Saved data entries
------------------------
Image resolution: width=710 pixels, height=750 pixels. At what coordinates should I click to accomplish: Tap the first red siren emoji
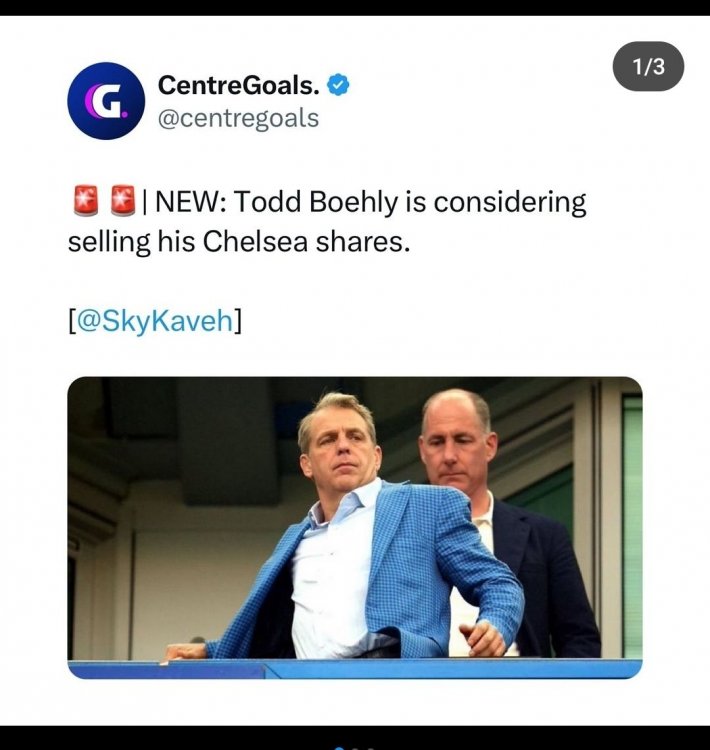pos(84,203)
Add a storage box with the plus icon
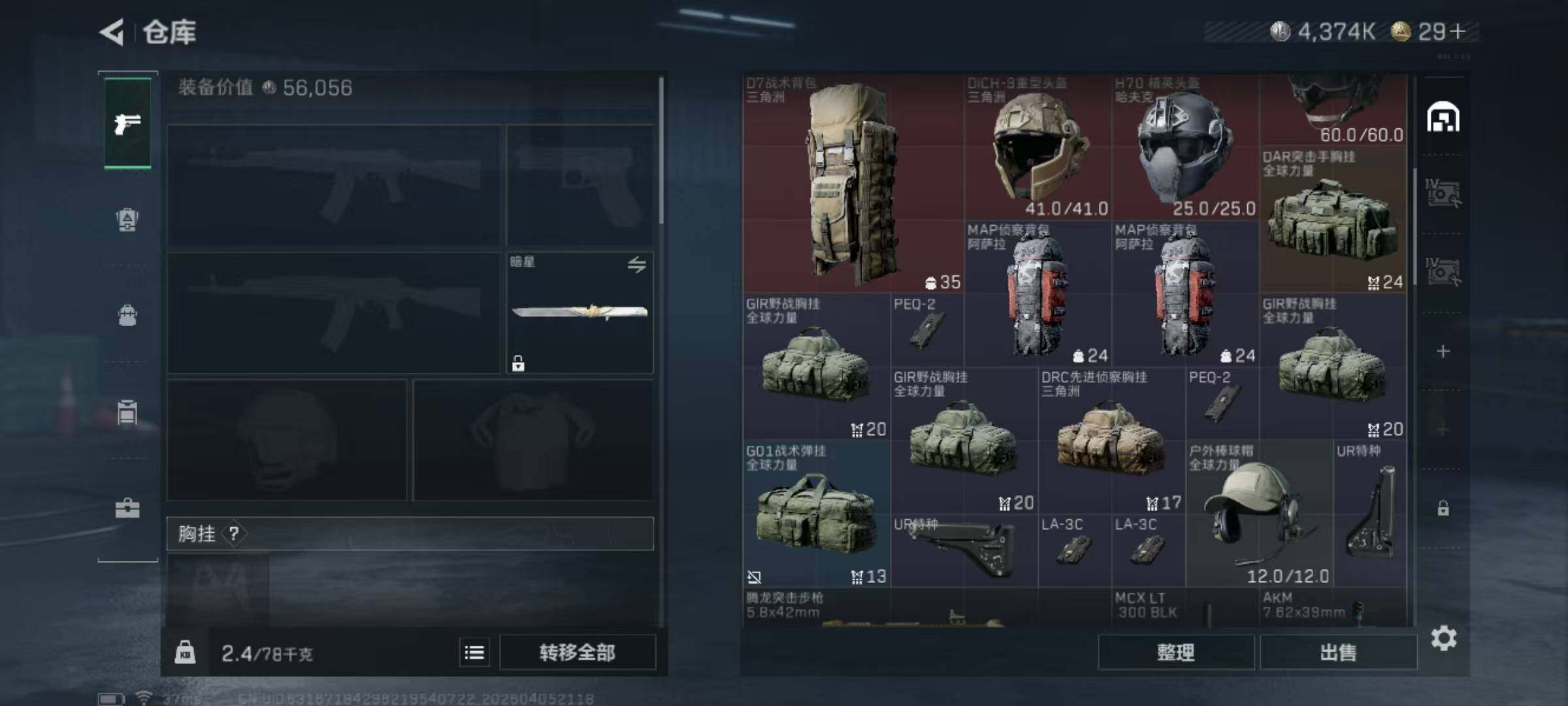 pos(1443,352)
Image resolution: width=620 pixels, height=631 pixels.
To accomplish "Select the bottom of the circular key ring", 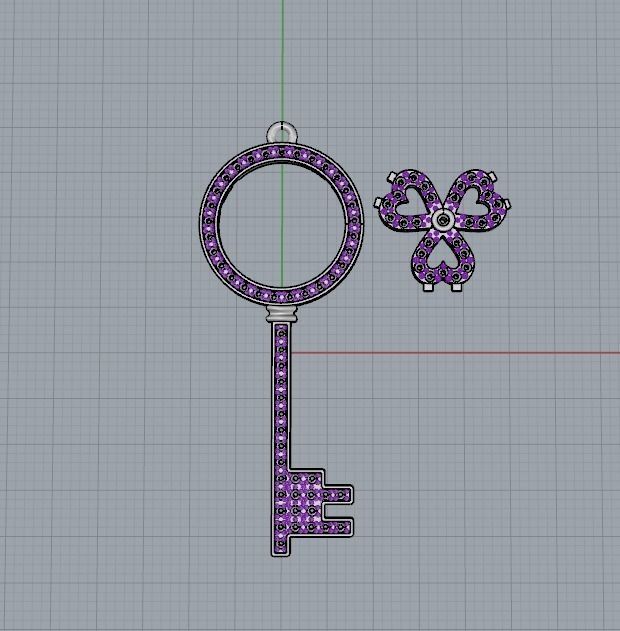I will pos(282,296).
------------------------
Goal of the exercise — Pictures are to be dropped; the lines from the start of the entries above through the line with "Image resolution: width=620" are to be given again verbatim.

Exercise result —
Image resolution: width=710 pixels, height=750 pixels. At what coordinates should I click to accomplish: Tap the first red siren emoji
pos(84,203)
Add a storage box with the plus icon
 pos(1443,352)
Image resolution: width=620 pixels, height=631 pixels.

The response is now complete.